## Problem description
Nothing but the lines from the one containing "This screenshot has width=216, height=158." through the end of the entries below should appear in your answer, transcribed exactly; please drop the pictures.

:: Data ::

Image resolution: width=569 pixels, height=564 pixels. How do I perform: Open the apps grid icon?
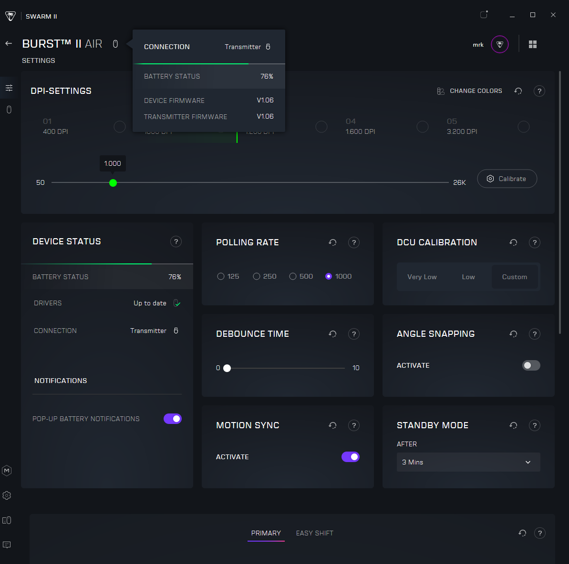click(533, 44)
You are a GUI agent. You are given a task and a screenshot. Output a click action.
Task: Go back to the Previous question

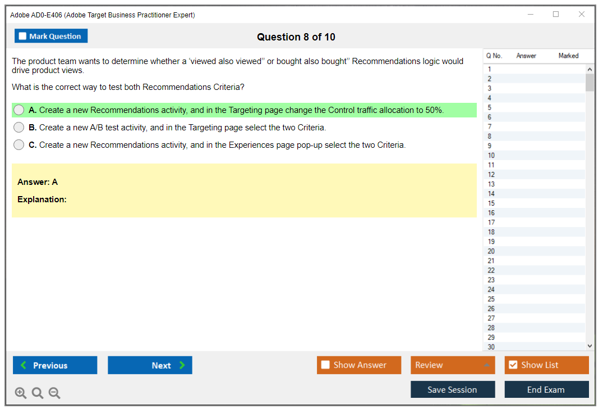point(55,365)
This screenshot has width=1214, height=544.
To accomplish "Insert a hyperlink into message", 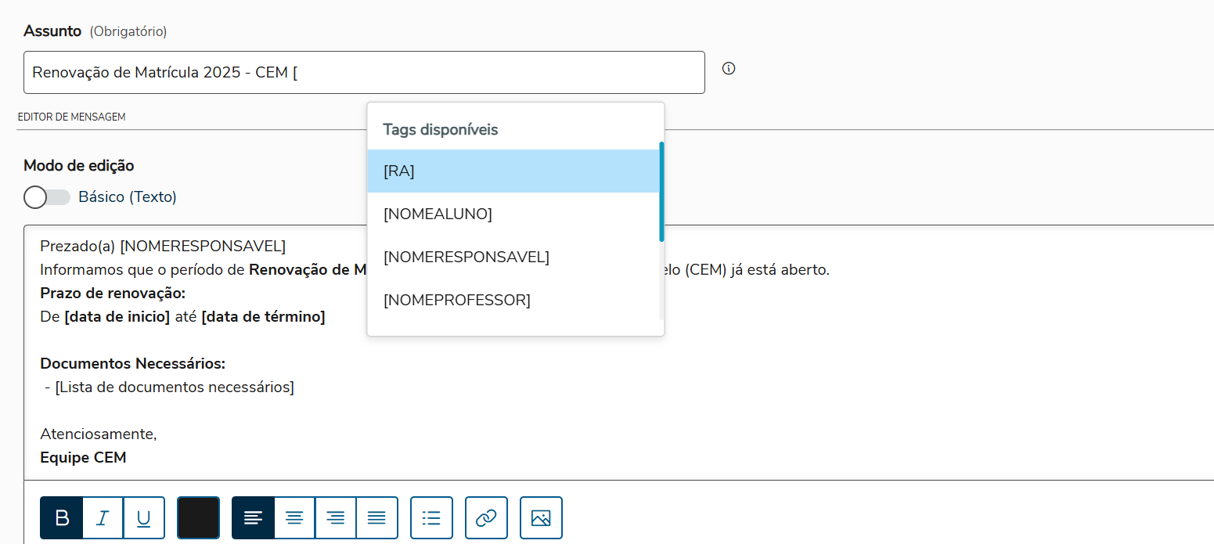I will (x=486, y=518).
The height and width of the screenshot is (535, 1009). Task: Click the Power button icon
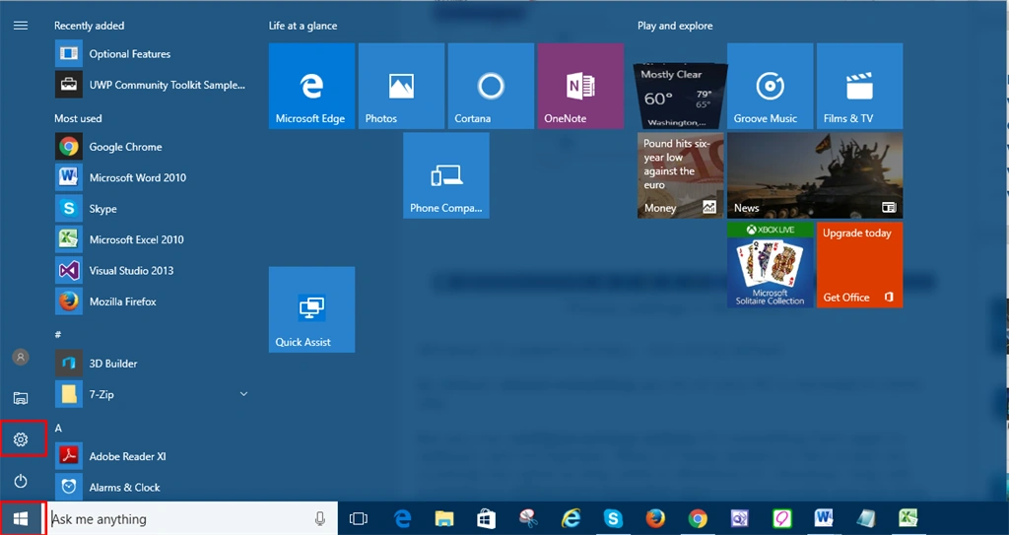point(21,481)
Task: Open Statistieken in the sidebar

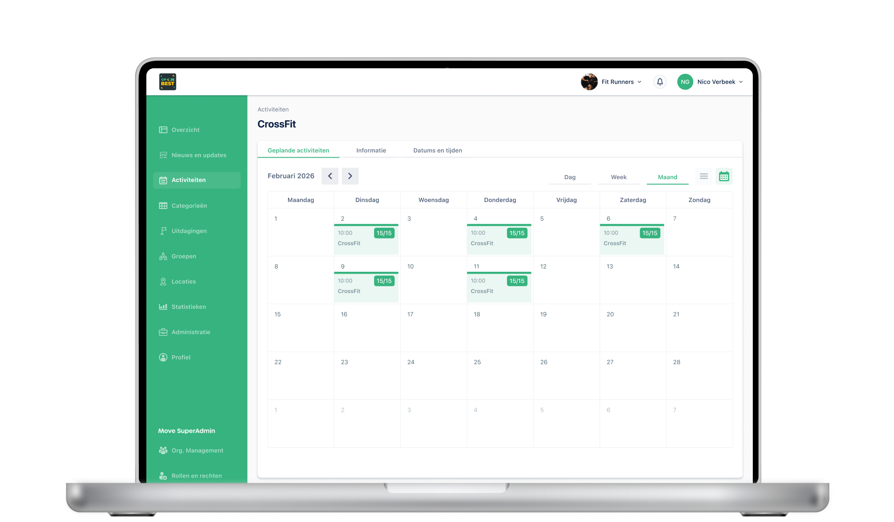Action: 188,307
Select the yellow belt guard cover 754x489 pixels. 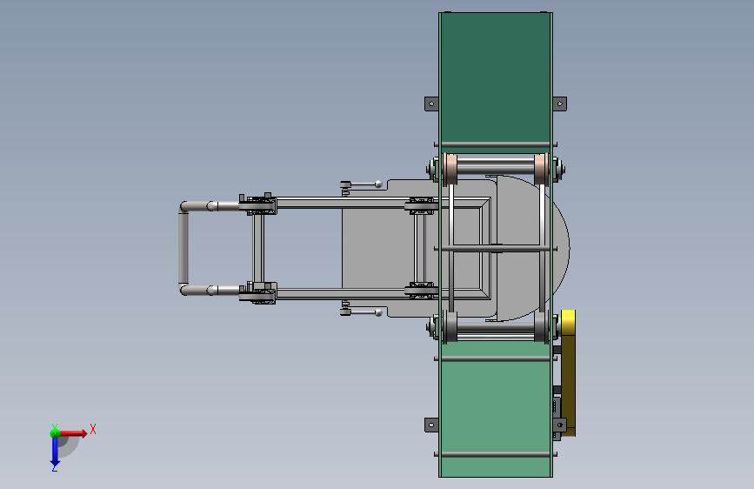569,373
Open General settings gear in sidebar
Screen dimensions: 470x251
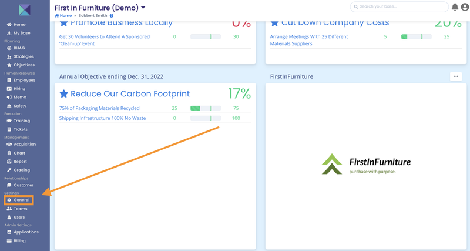pos(9,200)
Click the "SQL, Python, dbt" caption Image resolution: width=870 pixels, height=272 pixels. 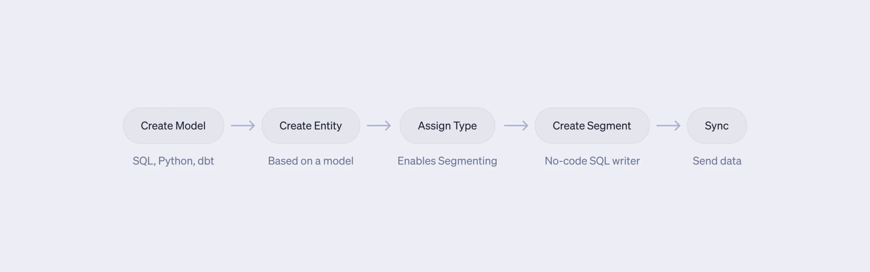[x=173, y=161]
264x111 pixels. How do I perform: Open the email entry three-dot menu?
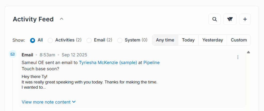point(238,57)
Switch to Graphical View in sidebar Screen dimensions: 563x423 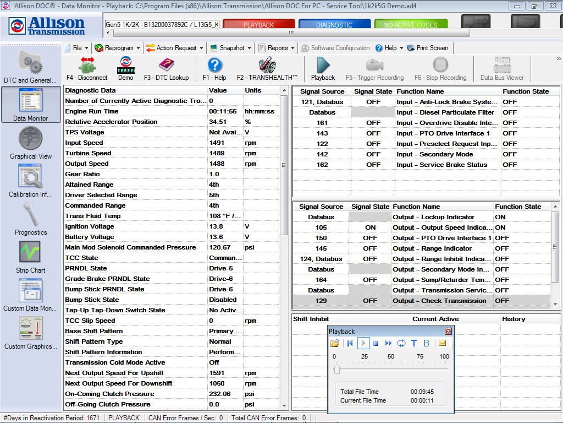tap(30, 143)
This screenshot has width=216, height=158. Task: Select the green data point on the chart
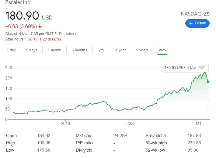208,82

:::

## Exercise response
This screenshot has width=216, height=158. Task: Select the green data point on the chart
208,82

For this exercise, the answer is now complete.